Quem conhece um pouco as congregações religiosas, sabe que a afirmação dessa jovem consagrada não é exagerada. Faz alguns anos, na Assembleia Geral da CRB (Conferência dos Religiosos/as do Brasil), o tema da Leveza se destacou, a ponto de constituir uma das linhas de ação de Vida Religiosa no triênio. Constatou-se que a rigidez marcava as relações interpessoais e a postura de vida de pessoas, em comunidades e Institutos. O tema da Leveza suscitou interesse, despertou para a reflexão, a partilha e o desenvolvimento de novas atitudes.

Para qualquer pessoa madura, a vida adulta inclui cargas e pesos, dificuldades, responsabilidades e compromissos. Portanto, leveza não é sinônimo de visão ingênua e adolescente, que nega este componente inevitável da vida. De outro lado, todo ser humano equilibrado e feliz tem o seu lado de leveza: gratuidade, fruição, flexibilidade, contentamento. Tanto a nível pessoal, quanto comunitário e institucional, a Vida Religiosa talvez tenha cultivado demais “um lado da balança”. O resultado é visível: pessoas pesadas e pessimistas. Instituições aferradas no passado, com medo de avançar e sair de sua “zona de conforto”.

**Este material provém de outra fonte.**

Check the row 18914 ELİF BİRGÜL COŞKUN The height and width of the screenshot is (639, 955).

Abordar o tema da leveza na Vida Religiosa é importante para ajudar a perceber aquilo que nos engessa. E responder com alegria, disponibilidade e agilidade aos apelos de Deus nos dias de hoje! A exortação do Papa Francisco atualiza o tema da “Leveza e agilidade”, que para ele se expressam principalmente como “alegria, conversão pastoral e saída”.
Francisco aponta também outra causa da tristeza, que já não é mais a do excesso de trabalho e de certa rigidez, que caracterizava as gerações antigas. Desta vez, provém da tendência egocêntrica e individualista da cultura moderna.

O grande risco do mundo atual, com sua múltipla e avassaladora oferta de consumo, é uma tristeza individualista que brota do coração comodista e mesquinho, da busca desordenada de prazeres superficiais, da consciência isolada. Quando a vida interior se fecha nos próprios interesses, deixa de haver espaço para os outros, já não entram os pobres, já não se ouve a voz de Deus, já não se goza da doce alegria do seu amor, nem fervilha o entusiasmo de fazer o bem (EG 2)

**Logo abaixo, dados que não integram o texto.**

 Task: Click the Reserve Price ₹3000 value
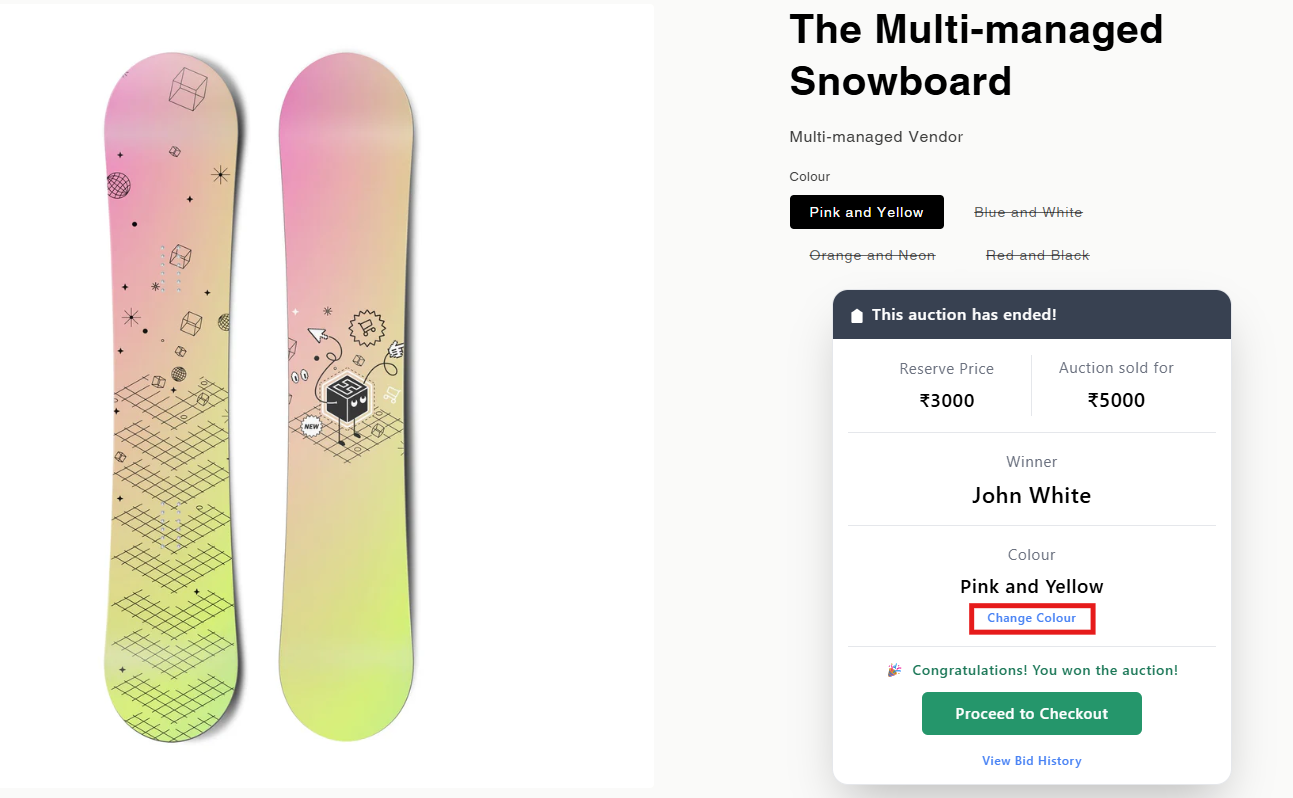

A alegria não se traduz necessariamente em rir sempre e gozar de um constante estado de espírito marcado pela euforia. Nos momentos duros, difíceis, todo ser humano tem o direito de se entristecer. Diante de perdas extremas, com a morte, é necessário o tempo de luto. Mas isso é diferente daquele(a) que vive em constante tristeza, “em estado de quaresma sem páscoa”, como diz Francisco.
A alegria não se vive da mesma maneira em todas as etapas e circunstâncias da vida, por vezes muito duras. Adapta-se e transforma-se, mas sempre permanece pelo menos como um feixe de luz que nasce da certeza pessoal de, não obstante o contrário, sermos infinitamente amados. Compreendo as pessoas que se vergam à tristeza por causa das graves dificuldades que têm de suportar, mas aos poucos é preciso permitir que a alegria da fé comece a despertar, como uma secreta mas firme confiança, mesmo no meio das piores angústias (EG 6).

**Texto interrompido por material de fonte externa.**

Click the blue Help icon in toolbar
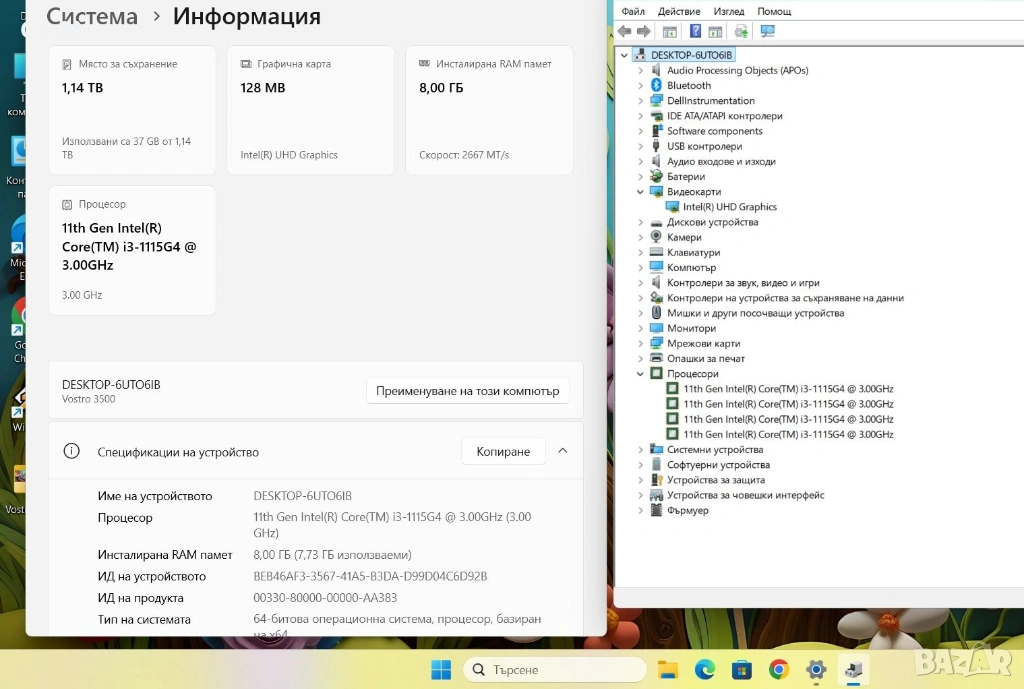The image size is (1024, 689). [x=695, y=32]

Cada um/a de nós é chamado/a  a cultivar esta atitude de alegria e leveza, que nos fazem felizes, “de bem com a vida”.  E assim transparecemos a alegria de Deus, que nos ama incondicionalmente. O cultivo da leveza, da alegria e da itinerância, nos liberta para a ousadia do Reino. Existem estreitos laços entre espiritualidade, alegria e missão.
Do ponto de vista teológico e pastoral, Francisco nos fornece duas importantes chaves de leitura: “A alegria do Evangelho é missionária” e “a intimidade com Jesus, itinerante”. Com isso, supera-se uma visão intimista e meramente subjetiva da fé e da experiência religiosa. Nos evangelhos se relata que os 72 discípulos voltam da missão que o Senhor lhes confiou, cheios de alegria (cf. Lc 10, 17). O próprio Jesus exulta de alegria no Espírito Santo e louva o Pai, porque a sua revelação chega aos pobres e aos pequeninos (cf. Lc 10, 21). Também acontece assim com os primeiros que se convertem no Pentecostes, ao ouvir “cada um na sua própria língua” (At 2, 6) a pregação dos Apóstolos. Esta alegria é sinal de que o Evangelho foi anunciado e está frutificando (EG 21).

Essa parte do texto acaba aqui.